2.糖尿病肾病 糖尿病肾病是引起肾功能减退的重要病因之一, 早期主要表现为肾小球肥大、GFR增高。在糖尿病实验模型中,同增殖性疾病相反,无G1/S期Cyclin及CDK2、CDK4的改变,肾小球p27表达增高,而pRb处于低磷酸化状态。用p27反义寡核苷酸可以促进高糖环境中系膜细胞的增殖,减少细胞肥大。 目前认为糖尿病早期的肾小球肥大也是由TGF-β1所介导的。高血糖或糖基化产物促进体内TGF-β1及受体表达,TGF-β1又作用于细胞周期调控蛋白,使pRb维持于低磷状态,抑制细胞增殖。
3、肾小管间质性病变 多种因素会损伤肾小管上皮细胞,引起小管间质细胞的增殖、修复和坏死,同时伴有一系列细胞周期调控蛋白表达的上调。肾缺血损伤后,其外髓部PCNA染色阳性细胞迅速增多,并伴有CyclinD1、D3、B、A含量及CDK4、CDK2蛋白含量及活性的增加。

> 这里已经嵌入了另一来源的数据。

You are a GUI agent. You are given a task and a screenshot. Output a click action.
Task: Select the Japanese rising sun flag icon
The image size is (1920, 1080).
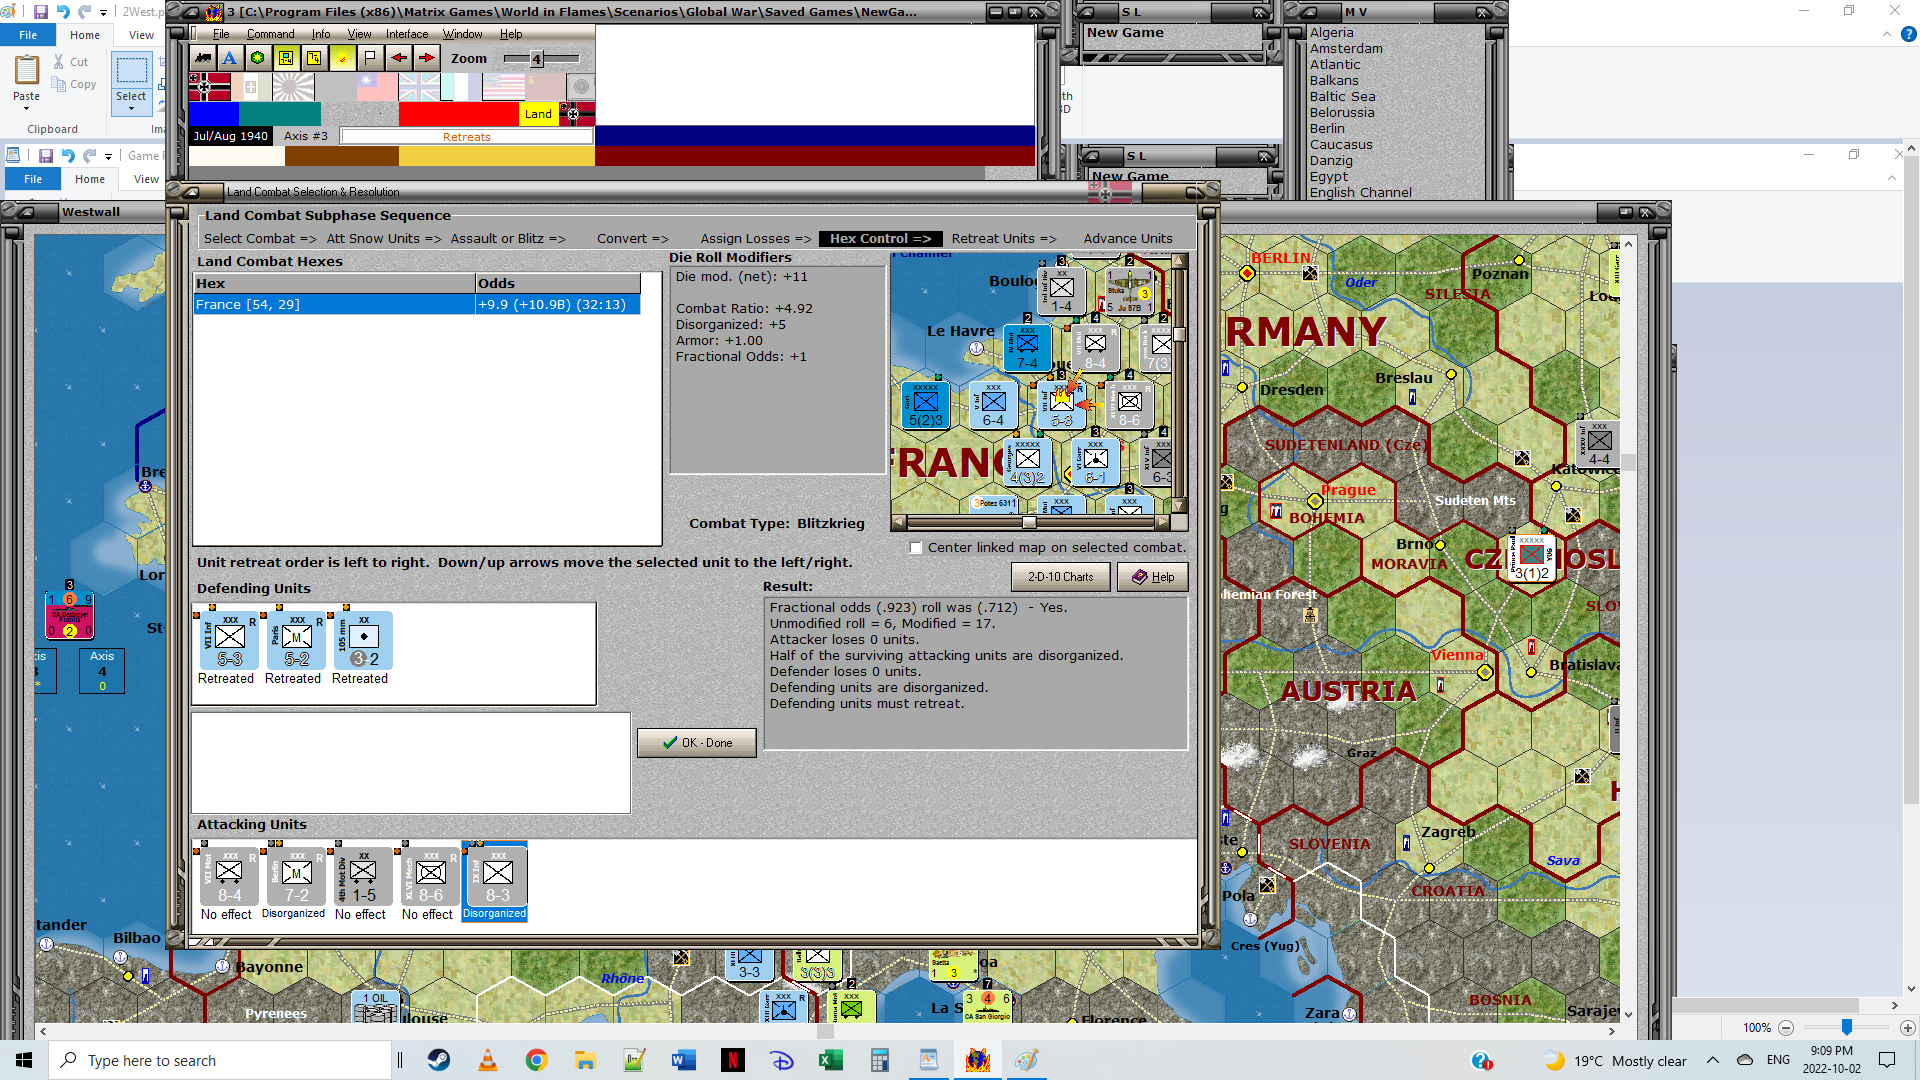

(四)动脉粥样硬化 在动脉粥样硬化(AS)的病理损害中,血管平滑肌细胞(VSMC)的增殖起着核心的作用。以往的研究发现,蛋白激酶C(PKC)在VSMC增殖反应中起着重要的信号转导作用。利用基因转染技术建立过度表达PKC的VSMC细胞模型中,PKC的高表达能抑制cyclinD、cyclinE水平,而p27蛋白水平却显著高于正常细胞, 进一步研究证实p27蛋白是决定VSMC能否进入细胞周期进而增殖的关键。
另一方面,在AS的发生发展过程中,单核巨噬细胞系统(Mф)作用正日益受到重视。在AS损伤的早期, Mф起到了减轻脂质浸润的作用。但是Mф的长期集聚,经过一系列的粘附、渗透机制,进入动脉壁,释放细胞因子,促进VSMC增殖和脂质的浸润,从而导致粥样斑块的形成。
研究表明,巨噬细胞集落刺激因子(MCSF)促进Mф增殖是通过下调p27蛋白水平而实现的,MCSF作用于Mф,使细胞内p27蛋白水平下调,细胞进入增殖周期,,Mф进入动脉壁后,与内皮细胞、VSMC接触,对MCSF的刺激反应增强,增生、增殖,释放细胞因子增多,反过来促进VSMC增殖,加速动脉粥样硬化的形成。
(五)、类风湿关节炎 类风湿关节炎(rheumatoid arthritis,RA)是一种以滑膜衬里层细胞增生、血管翳形成、单个核细胞浸润,进而软骨侵蚀和关节破坏为特征的慢性炎症性疾病。目前,RA滑膜增生的确切机制尚不明确。有研究表明,RA滑膜成纤维细胞在细胞周期中增生异常活跃,呈肿瘤样增生,是造成软骨破坏的一个重要原因。有研究表明,RA患者的滑膜组织不表达p21、p16和p15。体外试验发现,包含p16的腺病毒载体可抑制RA滑膜成纤维细胞生长。将该病毒载体注入佐剂性关节炎动物的受累关节,能有效抑制其关节炎症状。
小结 细胞周期及其调控可简单地比喻为一个高度自动化的机器。该机器主要由动力系统和制动系统2个部分组成,两者相互协调、相互制约,才能保证有丝分裂的正常进行。其动力系统一旦启动,可使细胞周期依编好的程序,按时间有序地一步一步进行下去。有人称之为"细胞周期时钟"(cell cycle clock)。
细胞对外界信号作出反应,通过细胞内信号系统,激活细胞周期的动力系统,通过有序地活化各种cyclinCDK复合物和磷酸酶,诱导一连串的级联式反应,通过对转录因子及其他功能蛋白的磷酸化和去磷酸化,实现各细胞期的功能。细胞周期有精密的检查机制,在各细胞期之间转化时都有检查点和检查机制,从而确保程序进行的正确性。这个自动化机器运转失灵,就可能造成细胞衰老、死亡或恶化。